The application migrated and extended, is a healthcare information app and, therefore, it needed to have long term maintenance. The old maintenance process did not fit to Agile-Scrum since bugs and problems could not be split into sprints. Also the effort needed for bug fixing is difficult to estimate since you first have to find the actual problem before actually fixing it. Since the maintenance tickets had to be prioritized and an evidence of their number was needed, parts of the Kanban approach were used.

Developers from Scrum teams have the following opinion about this experience: "On the new development front, Scrum was a better fit. In most cases user stories were based on ten year old functionality and in some cases continuing fresh development.
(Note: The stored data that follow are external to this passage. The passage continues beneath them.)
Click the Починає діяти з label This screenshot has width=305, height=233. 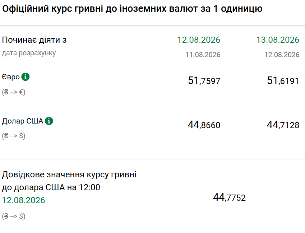click(34, 40)
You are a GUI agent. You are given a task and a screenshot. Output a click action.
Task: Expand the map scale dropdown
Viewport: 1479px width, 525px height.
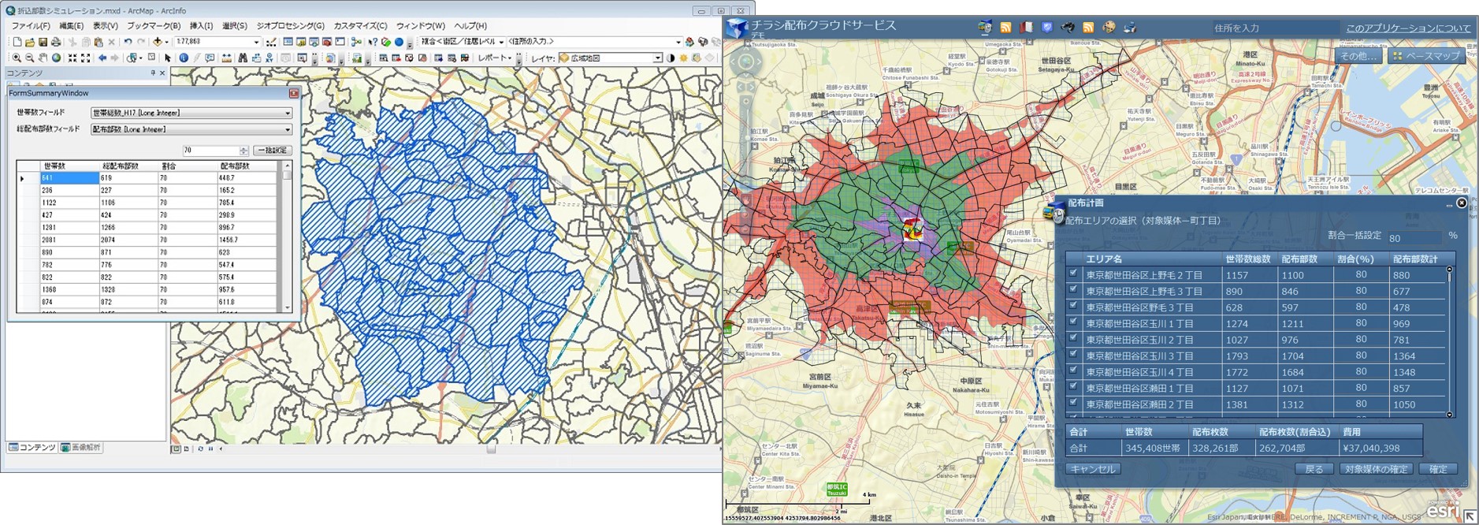pyautogui.click(x=255, y=42)
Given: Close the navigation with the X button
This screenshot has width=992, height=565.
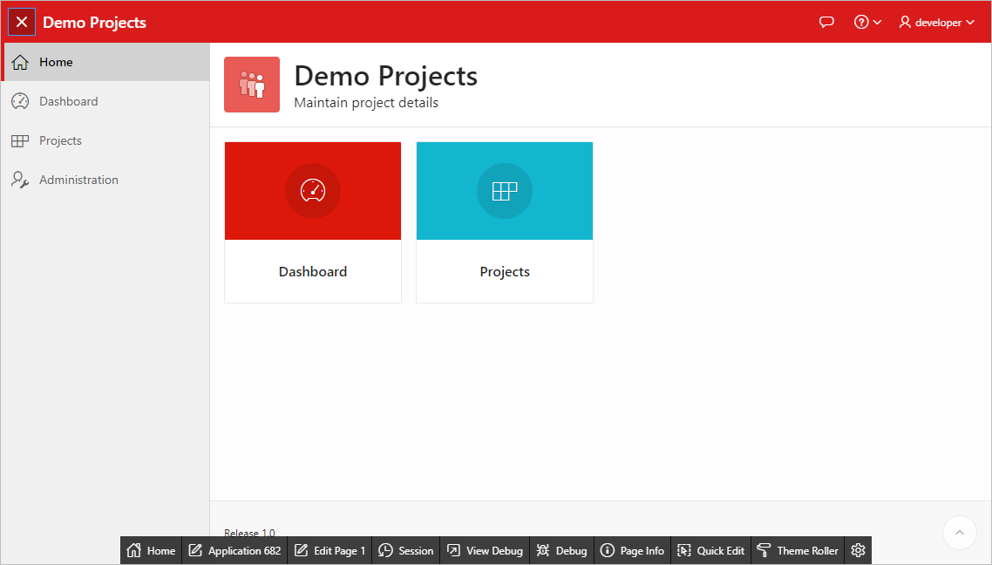Looking at the screenshot, I should pos(22,22).
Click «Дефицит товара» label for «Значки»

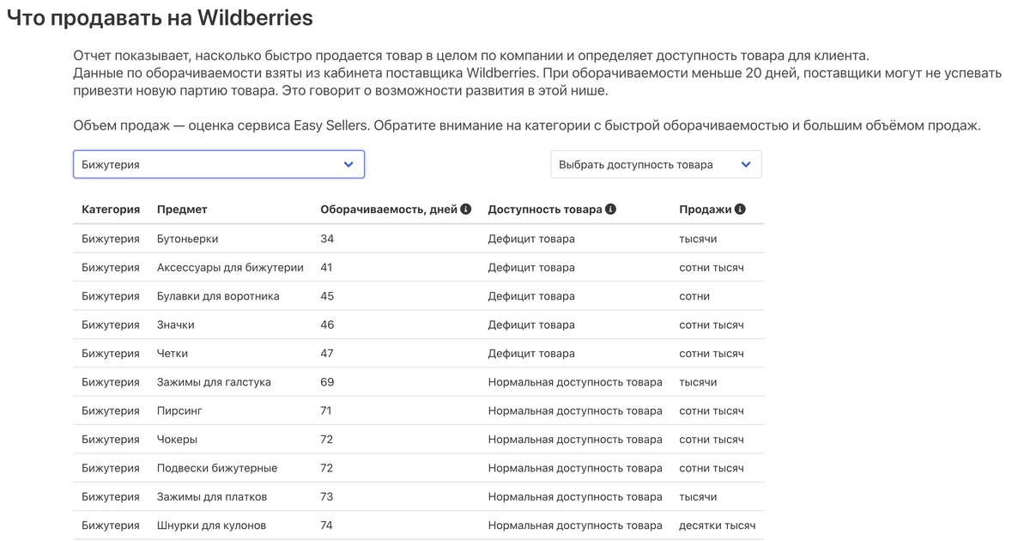(532, 325)
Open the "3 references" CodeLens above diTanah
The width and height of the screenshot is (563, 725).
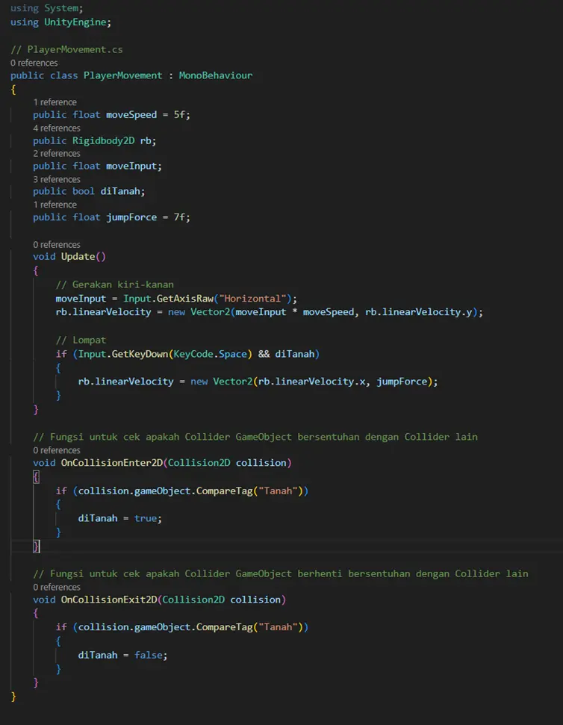tap(56, 179)
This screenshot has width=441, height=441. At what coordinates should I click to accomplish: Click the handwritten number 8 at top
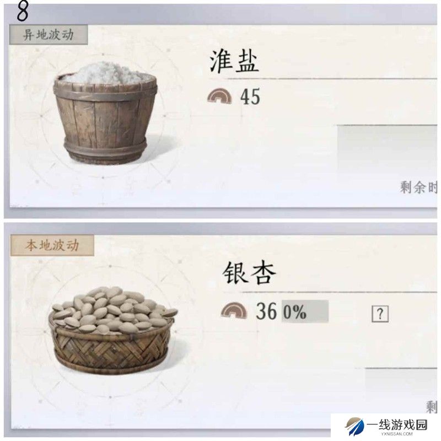(22, 11)
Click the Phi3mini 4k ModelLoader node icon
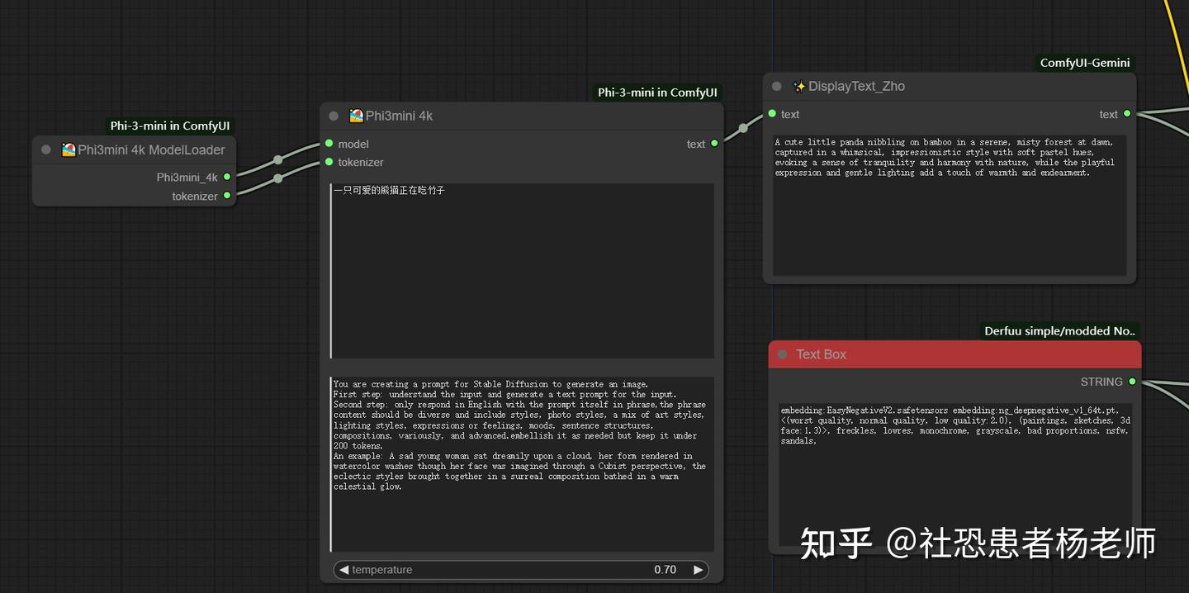 coord(69,149)
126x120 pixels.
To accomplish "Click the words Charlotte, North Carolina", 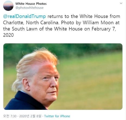I will point(31,23).
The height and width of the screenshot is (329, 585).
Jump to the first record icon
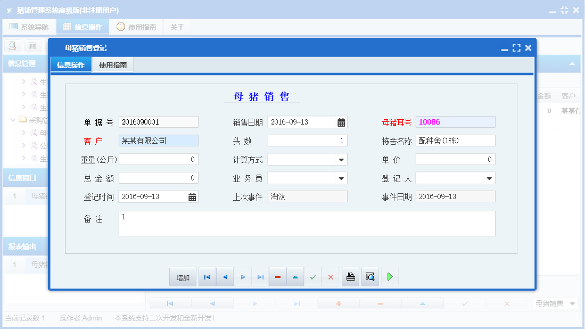click(207, 276)
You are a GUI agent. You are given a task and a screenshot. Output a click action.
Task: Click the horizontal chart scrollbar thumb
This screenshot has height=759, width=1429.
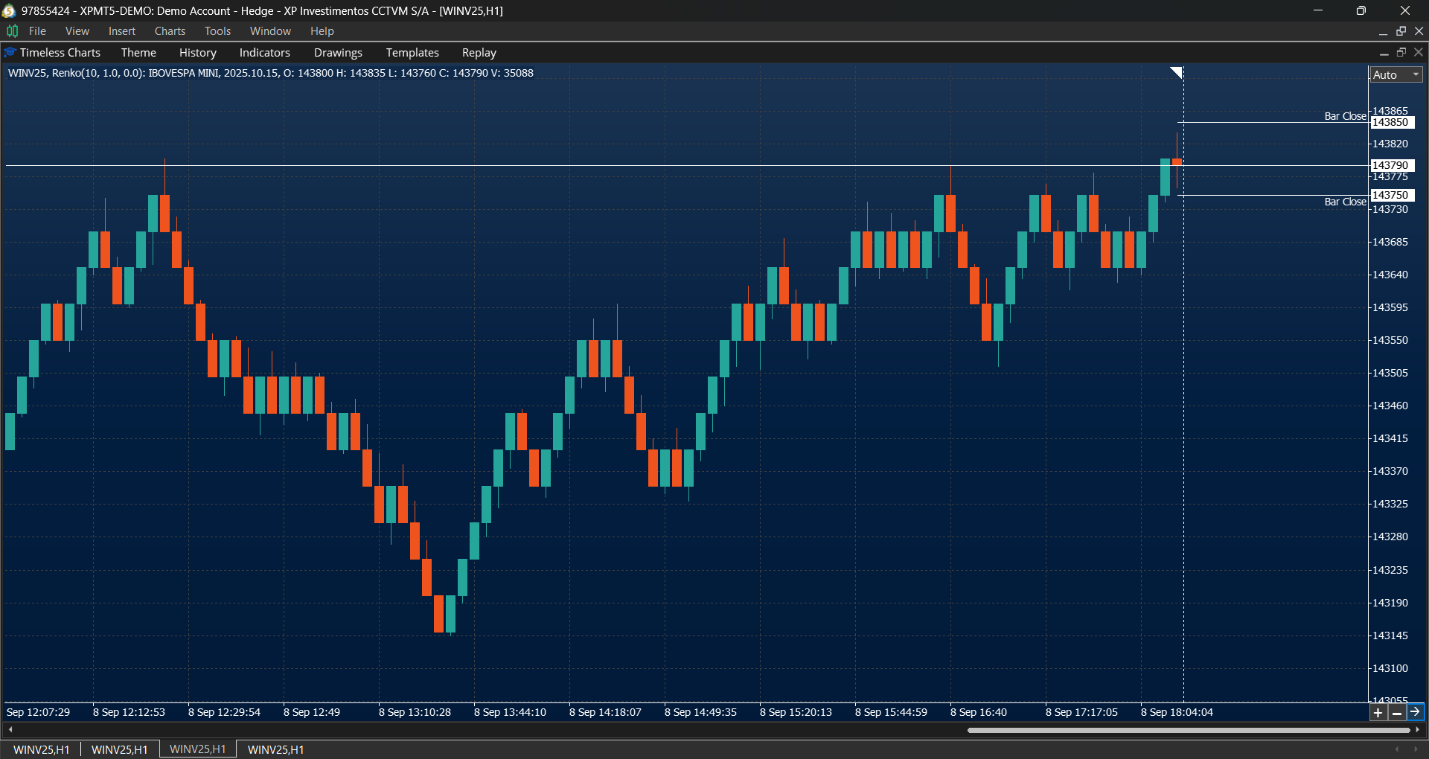[1177, 730]
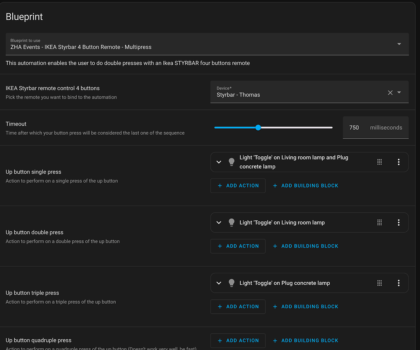Click the drag handle on the double press action card
This screenshot has height=350, width=420.
[379, 222]
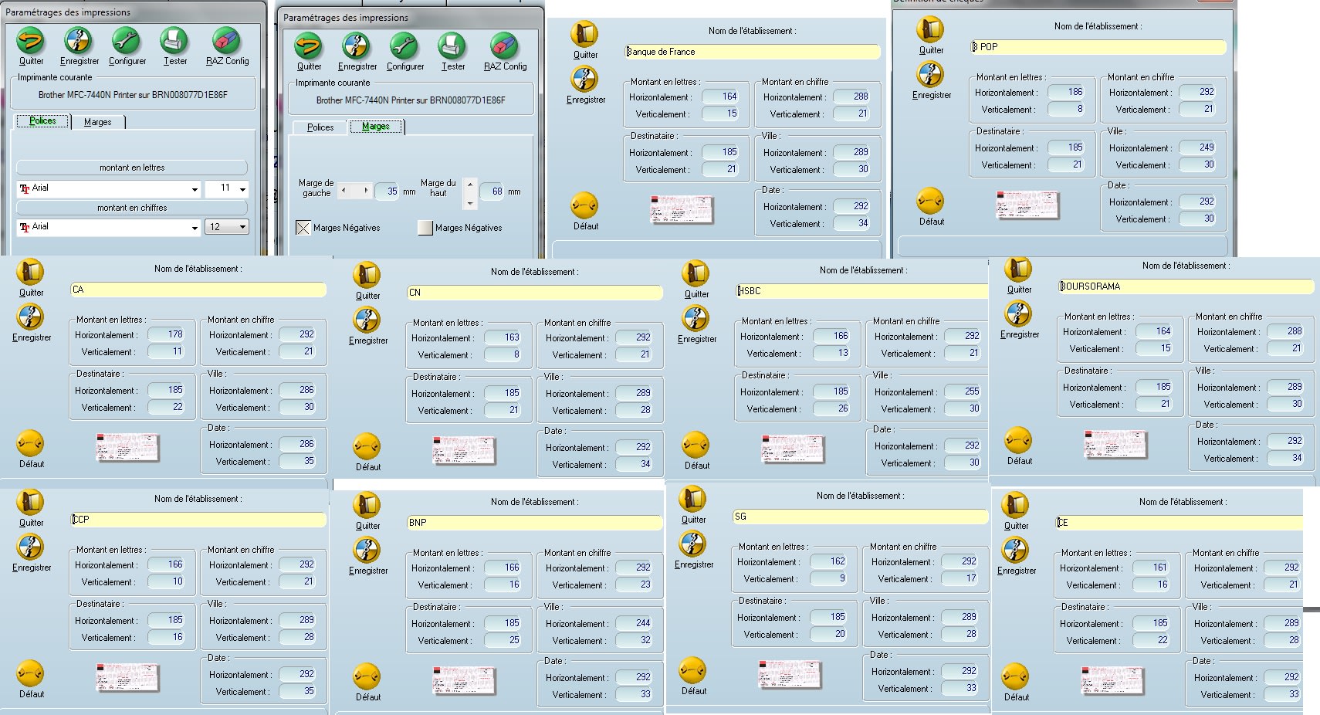Click Enregistrer icon in Banque de France panel
The height and width of the screenshot is (715, 1320).
coord(584,80)
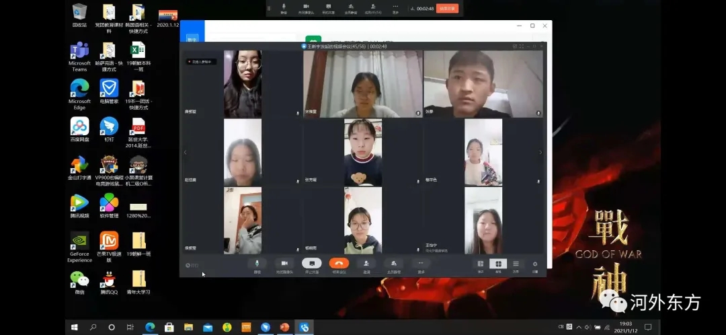726x335 pixels.
Task: Open the more options ellipsis in meeting toolbar
Action: [421, 264]
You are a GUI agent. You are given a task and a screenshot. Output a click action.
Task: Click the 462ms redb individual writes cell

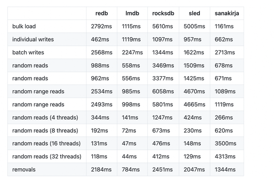point(100,39)
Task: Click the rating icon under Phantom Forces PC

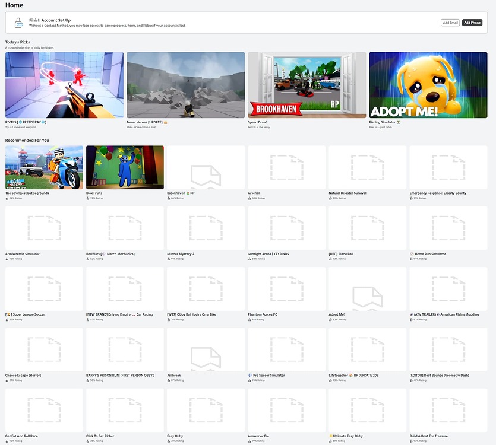Action: click(x=250, y=319)
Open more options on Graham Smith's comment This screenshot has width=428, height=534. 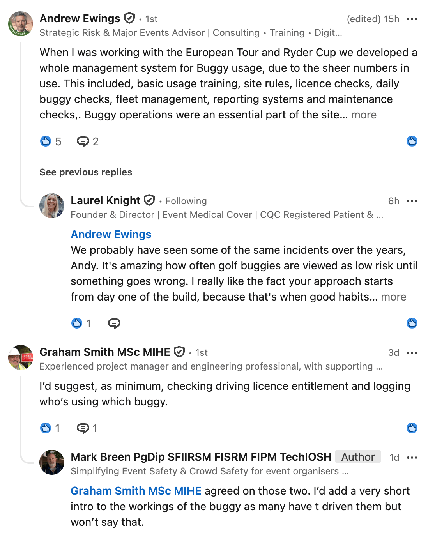[412, 353]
Since Scrum was new for everyone, including the Scrum Master, in the first six months we adjusted the process at every sprint retrospective and finally settled on four week long sprint and a week reserved for sprint review, planning and retrospective with stand ups on Tuesday and Thursday. We also had to learn to calibrate our commitment to our actual velocity and to calibrate the refinement of user stories so that any developer of the team could begin to work on them. In short it took the team almost a year to achieve its potential velocity but it also meant that developers specialized on parts of the project. The most helpful tool was the so called Product Canvas introduced after the first release. It was a blueprint of the next release that gave an overview of the task ahead and a target for release. After the first release our team felt the need to have a big picture for the next one and we took a page from the 'Waterfall' book and made a high level blueprint in a day or two before starting the release plan." (Peter Tako)

The project is big and still continues to grow; it contains a lot of changes and modifications and thus needs constant customer involvement. The Agile-Scrum methodology is currently still in use, although we have to admit that Waterfall advantages are sometimes missed. Luckily scrum allows tweaking the process if the team considers it helpful therefore the development methodology evolves together with the project. This approach is a great improvement over the rigid Waterfall model which greatly limits development teams in their creativity. Still Agile-Scrum needs to be improved as big projects, such as ours, proves that no methodology is perfect although it might seem so at first.